*Textabschnitt*.
- - -

Wie tief die Gräben waren, zeigt ein zweiseitiger Beitrag, der ein Jahr später anlässlich der Schließung des Theaters am Landhausplatz im Osttiroler Boten erschien. Gabriel Ortner, einer der treibenden Kräfte hinter dem Bürgerkomitee, rechnete noch einmal mit dem Stück ab: „Die Besucher fanden das Stück äußerst primitiv, frivol genug und auch das religiöse Empfinden verletzend.“ Und er feuerte gleich noch gegen die Lienzer Kulturinitiative: „Erinnert sei noch, dass sich zuerst um die Aufführung der Verein ,UMMI GUMMI‘ bemüht hat.“
Auch der Auftritt der Wiener Band Drahdiwaberl 1982 in der Lienzer Versteigerungshalle hinterließ bleibende Eindrücke – beim Publikum und in der Bevölkerung. Während des Konzerts des „Chaosorchesters“ rund um Stefan Weber flogen „Burger“ aus Packpapier, gefüllt mit Holzwolle und Tierknochen, von der Bühne – und wieder retour.
Einer traf Weber an der Stirn. Das Blut rann ihm übers Gesicht, ein Auge schwoll an. Er spielte ungerührt weiter, während die Backgroundsängerinnen – darunter Jazz Gitti – vors Publikum tanzten und ihre Röcke hoben. „Du kannst dir das nicht vorstellen, denen war nichts heilig“, sagt Mutschlechner und lacht.
Dass derartige „Aktionen“ nicht gerade dazu beitrugen, das Klima zwischen einer nach wie vor konservativ-klerikal geprägten Gesellschaft und der Kulturinitiative zu verbessern, versteht sich von selbst. Dennoch: „Uns ging es darum, mithilfe von Kunst Grenzen zu verschieben, die Enge, die die jungen Leute verspürten, zu durchbrechen.“ Die provokante Kunst rückte ihre Bedürfnisse ins Bewusstsein, zwang zu Diskussionen. „Kabarettisten wie Dorfer oder Grünmandl, Polt oder Resetarits sprachen – politisch und gesellschaftlich – Dinge aus, die unserem Empfinden entsprachen“, so Mutschlechner.

- - -

*Inhalt der Liste*.
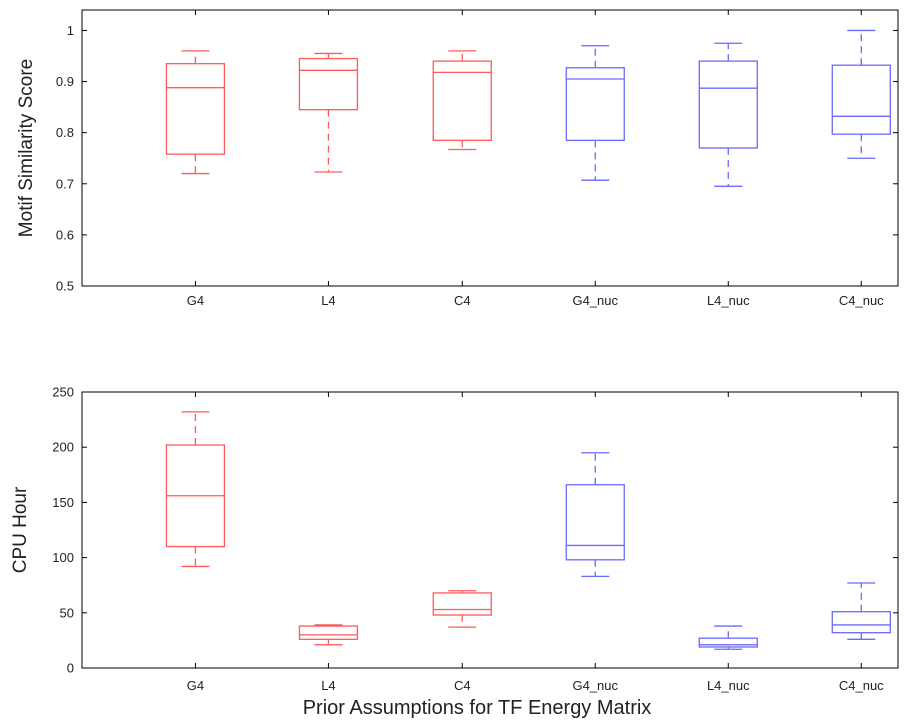  Describe the element at coordinates (65, 132) in the screenshot. I see `y-tick-label: 0.8` at that location.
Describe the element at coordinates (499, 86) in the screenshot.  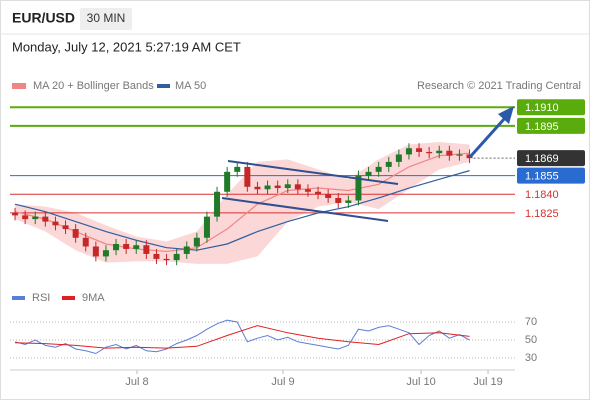
I see `source: Research © 2021 Trading Central` at that location.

- - -

*Schriftliche Aufgabe*. Schreiben Sie aus dem Textabschnitt die Passage von „Einer traf Weber“ bis „Mutschlechner und lacht.“ wortgetreu ab. Stützen Sie sich ausschließlich auf den Textabschnitt.

*Lösung der Aufgabe*.
Einer traf Weber an der Stirn. Das Blut rann ihm übers Gesicht, ein Auge schwoll an. Er spielte ungerührt weiter, während die Backgroundsängerinnen – darunter Jazz Gitti – vors Publikum tanzten und ihre Röcke hoben. „Du kannst dir das nicht vorstellen, denen war nichts heilig“, sagt Mutschlechner und lacht.